_DESCRIPTION OF THE TASK_
Retype, exactly as they appear below, the lines between the line holding "Screen dimensions: 1060x398" and the line holding "Select 'Table based", both ends included.

_RECORD EXCERPTS_
*** Block opens ***

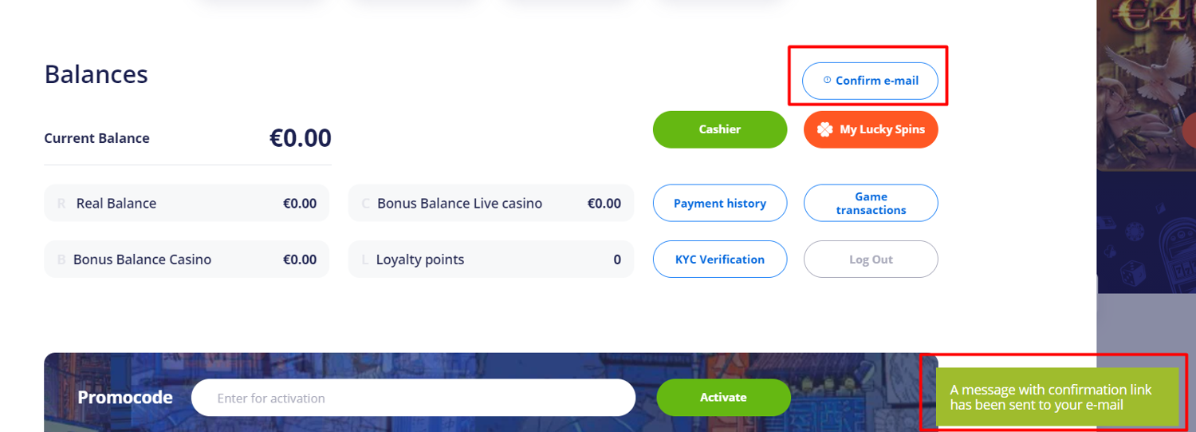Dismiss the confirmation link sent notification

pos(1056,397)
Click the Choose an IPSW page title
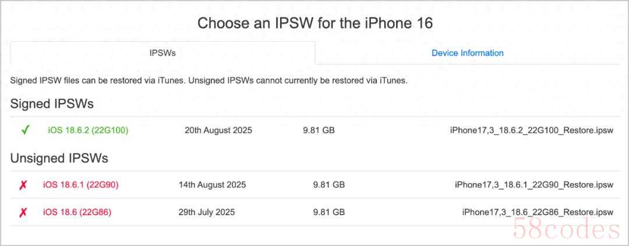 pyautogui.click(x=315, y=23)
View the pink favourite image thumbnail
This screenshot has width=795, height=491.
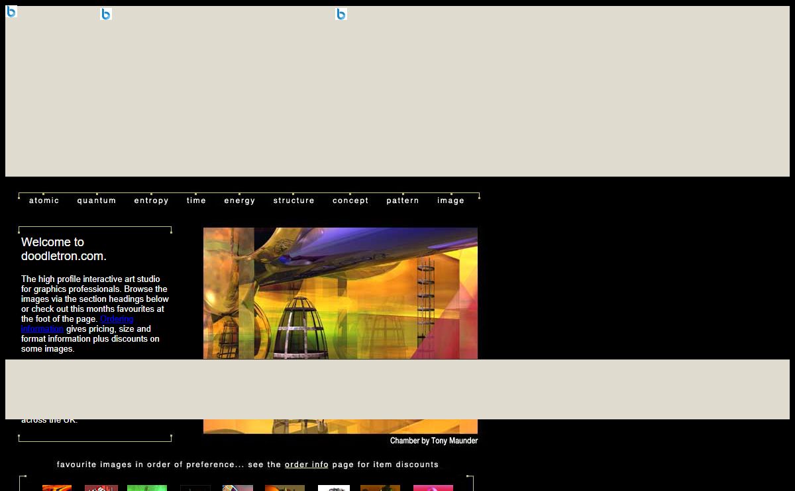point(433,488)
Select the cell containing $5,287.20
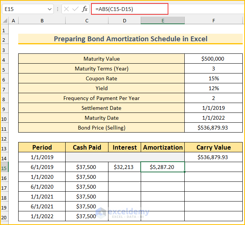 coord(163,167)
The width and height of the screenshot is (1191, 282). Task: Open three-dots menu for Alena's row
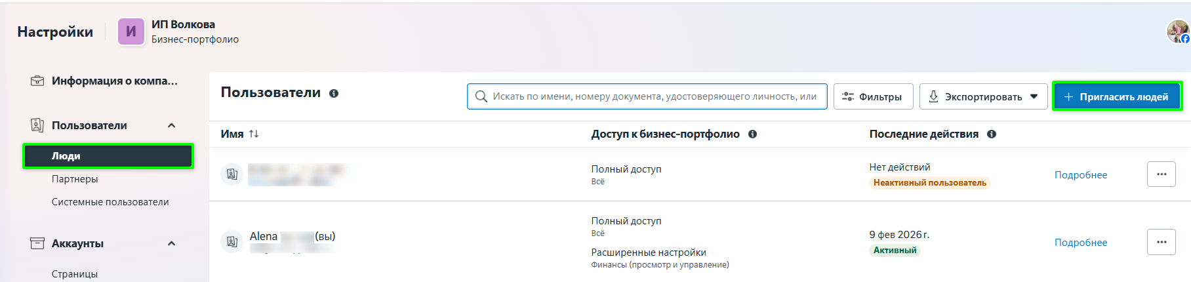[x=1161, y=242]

*** Block closes ***
*** Block opens ***

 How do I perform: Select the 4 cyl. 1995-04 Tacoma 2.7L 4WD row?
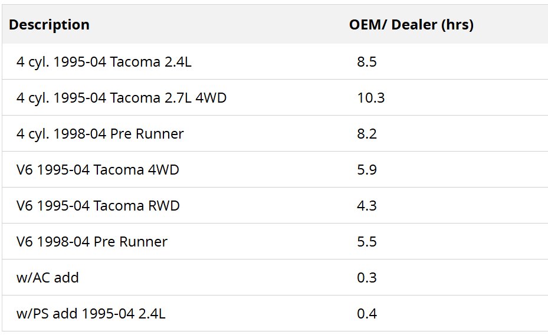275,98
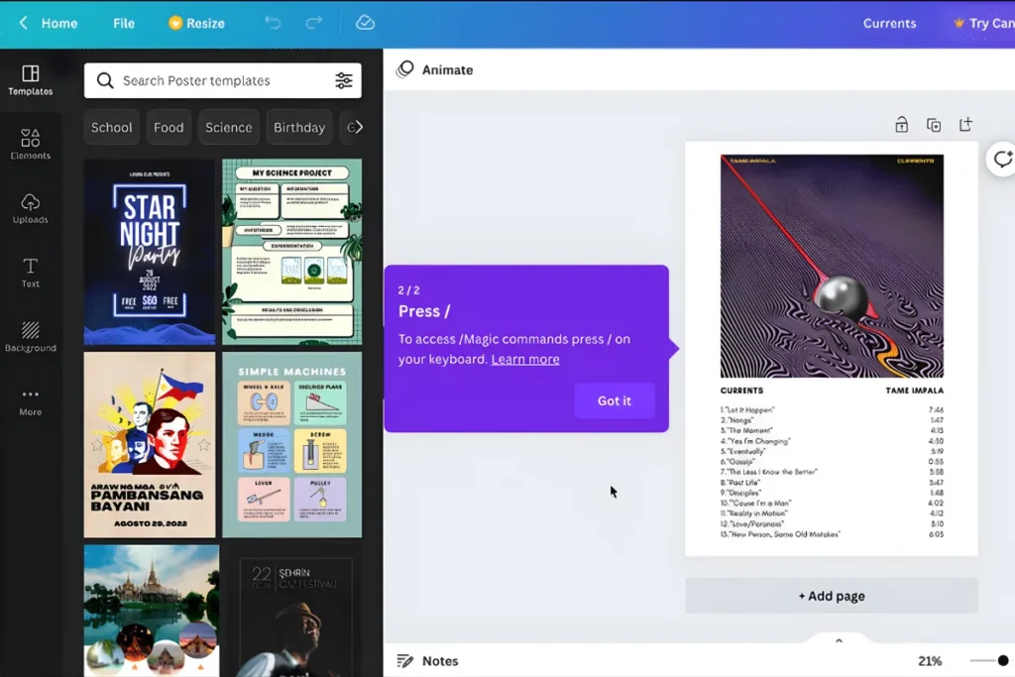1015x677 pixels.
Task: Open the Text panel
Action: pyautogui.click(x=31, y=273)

*** Block closes ***
*** Block opens ***

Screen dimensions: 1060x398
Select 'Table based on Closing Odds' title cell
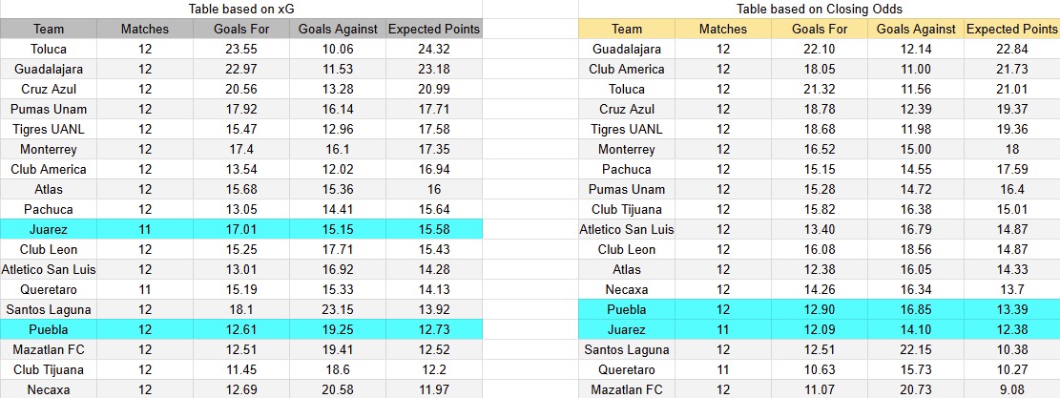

*** Block closes ***

_ANSWER TO THE EXERCISE_
Screen dimensions: 1060x398
Select 'Table based on Closing Odds' title cell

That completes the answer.